Improve SQL Queries & Database for Better Efficiency: Part 2

This is the second blog in our two-part series to explain the best ways to optimize your database, which is best done by enhancing the SQL queries being used. Without much ado, let’s pick up where we left off –

Give Preference to WHERE, instead of HAVING (when defining filters)

A query is efficient when it saves resources by fetching only what’s needed from the database. According to the Order of Operations defined in SQL, WHERE queries are calculated before HAVING statements.

Therefore, it is advisable to give preference to WHERE over HAVING when the goal is to filter a query on the basis of conditions for greater efficiency. 

For instance, let us suppose a hundred sales have been made during the year 2019, and a user wishes to put in a query to determine what the number of sales was for the same time period. They may write something like this:

SELECT Clients.ClientID, Clients.Name, Count(Sales.SalesID)

FROM Clients

   INNER JOIN Sales

   ON Clients.ClientID = Sales.ClientID

GROUP BY Clients.ClientID, Clients.Name

HAVING Sales.LastSaleDate BETWEEN #1/1/2019# AND #12/31/2019#

This statement would return at least a thousand sales records from the Sales table, then filter these thousand records to find the hundred records generated in the year 2019, and lastly, tally the data in the dataset.

If we compare the above with the same instance using the WHERE clause instead, there is a limit placed on the number of records fetched:

SELECT Clients.ClientID, Clients.Name, Count(Sales.SalesID)

FROM Clients

  INNER JOIN Sales

  ON Clients.ClientID = Sales.CustomerID

WHERE Sales.LastSaleDate BETWEEN #1/1/2019# AND #12/31/2019#

GROUP BY Clients.ClientID, Clients.Name

This statement would return the hundred records from the year 2019, after which it would count the records in the dataset, thereby getting rid of the first step in the HAVING clause.

Keep wildcards strictly at the end of a statement

A wildcard creates the largest search possible when looking for plaintext information like names or designations.

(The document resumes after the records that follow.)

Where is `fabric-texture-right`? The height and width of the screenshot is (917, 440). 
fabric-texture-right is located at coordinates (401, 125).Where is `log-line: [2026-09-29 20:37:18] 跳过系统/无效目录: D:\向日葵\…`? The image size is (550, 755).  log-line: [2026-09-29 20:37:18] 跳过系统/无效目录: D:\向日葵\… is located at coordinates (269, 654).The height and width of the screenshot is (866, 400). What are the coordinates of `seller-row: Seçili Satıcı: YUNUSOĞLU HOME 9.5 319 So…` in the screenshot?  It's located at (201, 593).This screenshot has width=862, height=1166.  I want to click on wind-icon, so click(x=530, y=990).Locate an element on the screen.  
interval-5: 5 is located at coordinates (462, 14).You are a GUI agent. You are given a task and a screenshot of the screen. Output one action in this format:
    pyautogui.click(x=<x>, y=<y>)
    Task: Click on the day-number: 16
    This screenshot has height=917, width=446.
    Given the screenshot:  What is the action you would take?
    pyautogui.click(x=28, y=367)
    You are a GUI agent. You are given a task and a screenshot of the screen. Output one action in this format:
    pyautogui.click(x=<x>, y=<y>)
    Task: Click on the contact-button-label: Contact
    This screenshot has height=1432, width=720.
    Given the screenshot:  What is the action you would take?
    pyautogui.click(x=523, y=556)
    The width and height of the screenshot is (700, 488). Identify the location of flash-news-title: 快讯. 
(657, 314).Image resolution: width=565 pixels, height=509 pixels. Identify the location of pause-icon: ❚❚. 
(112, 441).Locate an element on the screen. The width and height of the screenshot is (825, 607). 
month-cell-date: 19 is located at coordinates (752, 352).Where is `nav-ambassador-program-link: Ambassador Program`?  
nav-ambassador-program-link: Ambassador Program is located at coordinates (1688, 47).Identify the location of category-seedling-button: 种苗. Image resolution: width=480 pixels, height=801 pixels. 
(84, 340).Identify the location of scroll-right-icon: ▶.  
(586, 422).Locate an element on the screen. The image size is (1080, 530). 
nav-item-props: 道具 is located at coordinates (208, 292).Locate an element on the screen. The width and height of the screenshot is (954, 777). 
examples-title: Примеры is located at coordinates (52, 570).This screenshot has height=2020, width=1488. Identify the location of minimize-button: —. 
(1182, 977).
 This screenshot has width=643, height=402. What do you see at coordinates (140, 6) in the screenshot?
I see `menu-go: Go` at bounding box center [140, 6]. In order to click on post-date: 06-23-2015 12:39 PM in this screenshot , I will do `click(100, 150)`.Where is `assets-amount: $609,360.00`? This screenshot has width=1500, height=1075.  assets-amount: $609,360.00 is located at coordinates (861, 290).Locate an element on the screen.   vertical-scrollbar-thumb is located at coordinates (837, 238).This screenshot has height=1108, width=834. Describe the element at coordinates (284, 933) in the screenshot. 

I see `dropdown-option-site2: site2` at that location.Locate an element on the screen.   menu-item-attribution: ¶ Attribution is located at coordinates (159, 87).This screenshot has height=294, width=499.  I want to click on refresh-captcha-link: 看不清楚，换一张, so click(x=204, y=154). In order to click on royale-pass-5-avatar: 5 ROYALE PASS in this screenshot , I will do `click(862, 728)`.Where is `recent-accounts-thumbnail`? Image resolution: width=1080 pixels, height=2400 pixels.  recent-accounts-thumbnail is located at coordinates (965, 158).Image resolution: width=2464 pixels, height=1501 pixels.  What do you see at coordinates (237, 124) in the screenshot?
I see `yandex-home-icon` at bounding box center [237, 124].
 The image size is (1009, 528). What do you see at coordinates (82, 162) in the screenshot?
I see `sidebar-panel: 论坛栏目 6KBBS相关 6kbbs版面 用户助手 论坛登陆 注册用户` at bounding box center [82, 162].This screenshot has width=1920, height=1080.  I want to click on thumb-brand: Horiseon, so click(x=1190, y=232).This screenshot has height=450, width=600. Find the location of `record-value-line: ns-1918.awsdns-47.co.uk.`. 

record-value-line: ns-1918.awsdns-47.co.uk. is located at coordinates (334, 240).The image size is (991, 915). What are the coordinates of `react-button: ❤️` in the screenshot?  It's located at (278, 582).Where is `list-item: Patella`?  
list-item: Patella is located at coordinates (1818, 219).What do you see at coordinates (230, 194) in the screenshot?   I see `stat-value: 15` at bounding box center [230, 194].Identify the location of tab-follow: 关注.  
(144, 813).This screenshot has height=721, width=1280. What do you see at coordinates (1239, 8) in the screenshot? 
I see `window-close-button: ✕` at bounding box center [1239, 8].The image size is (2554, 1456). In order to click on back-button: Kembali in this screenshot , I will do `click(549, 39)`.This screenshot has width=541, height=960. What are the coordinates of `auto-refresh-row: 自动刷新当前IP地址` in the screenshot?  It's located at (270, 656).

However, the wider a search, the less efficient it is, and a leading wildcard worsen the performance – particularly when it’s used with an ending wildcard.

That’s because the database has to find every single record that remotely matches the selected field. Take this query to fetch cities beginning with ‘Ch’, for instance:

SELECT Cities FROM Clients

WHERE Cities LIKE ‘%Ch%’

This statement will not just fetch the expected results of Chicago, Chester, and Chelsea, but will also return unintended results, like Richardson, Canal Winchester, and Cannon Beach.

A more productive statement would be:

SELECT Cities FROM Clients

WHERE Cities LIKE ‘Ch%’

This query will lead only to the expected results of Chicago, Chester, and Chelsea.

Use LIMIT to sample query results

The use of a LIMIT query will make sure the results of new SQL queries are relevant and desirable. As the name suggests, its function is to limit the quantity of records to the number mentioned, saving a lot of resources in the process.

Considering the 2019 sales query from above, let us suppose a limit of 15 records:

SELECT Clients.ClientID, Clients.Name, Count(Sales.SalesID)

FROM Clients

  INNER JOIN Sales

  ON Clients.ClientID = Sales.ClientID

WHERE Sales.LastSaleDate BETWEEN #1/1/2019# AND #12/31/2019#

GROUP BY Clients.ClientID, Clients.Name

LIMIT 15

The results will indicate if the data set is worth using or not.

Adjust Your Timing a Bit

If you’re looking to minimize the impact of your analytical queries on the production database, consult with an Oracle Database Administrator regarding the scheduling of your SQL queries so that they can be run during off-peak hours.

Specific hours when there are fewest concurrent users, generally in the middle of the night, should be chosen to run such resource consuming queries. If your SQL queries are more likely to include the following criteria, consider running it during off-peak timings:

  • Selecting from huge tables (where there are over a million records)
  • Queries with Cartesian or Cross Joins
  • Looping queries
  • SELECT DISTINCT queries
  • Subqueries that are nested
  • Search queries involving wildcards in long text or memo areas
  • Numerous schema statements

Query with Confidence!

Keeping these and other SQL tips into consideration will certainly enable you to construct efficient, smart queries that will operate swiftly and fetch your team the game-changing insights it needs.